En définitive, Le Corbusier n'aura pas eu gain de cause et le vieux Paris aura été pour l'essentiel préservé, rénové et modernisé. Mais il aura nourri la réflexion des architectes de l'époque et influencé beaucoup de réalisations (grands ensembles, voies rapides). Si par la suite le président Georges Pompidou voudra lui aussi adapter Paris à l'automobile, son successeur Valéry Giscard d’Estaing y mettra un terme et sauvera définitivement la gare d'Orsay en la transformant en musée[1].
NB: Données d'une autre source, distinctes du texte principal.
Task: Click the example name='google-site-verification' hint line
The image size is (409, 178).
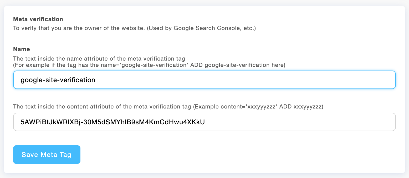Action: point(150,65)
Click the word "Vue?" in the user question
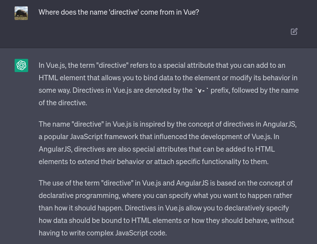Image resolution: width=317 pixels, height=244 pixels. (x=191, y=12)

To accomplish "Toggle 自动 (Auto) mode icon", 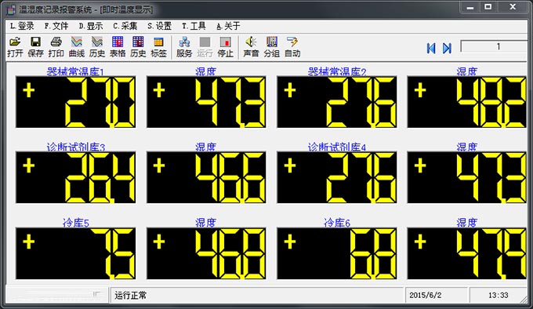I will [x=292, y=47].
L'historien Jean-Louis Cohen conclut que le plan Voisin était un projet utopique d'« un jeune architecte connu pour sa provocation » et qui désirait, là, effectuer une « opération de communication ». L'historien Joseph Abram ajoute que « cette attitude préfigure cependant les grandes rénovations urbaines de l'après-guerre. Celles qui ont conduit à la disparition de tissus historiques vétustes, mais chargés de signification pour tous les Parisiens »[3].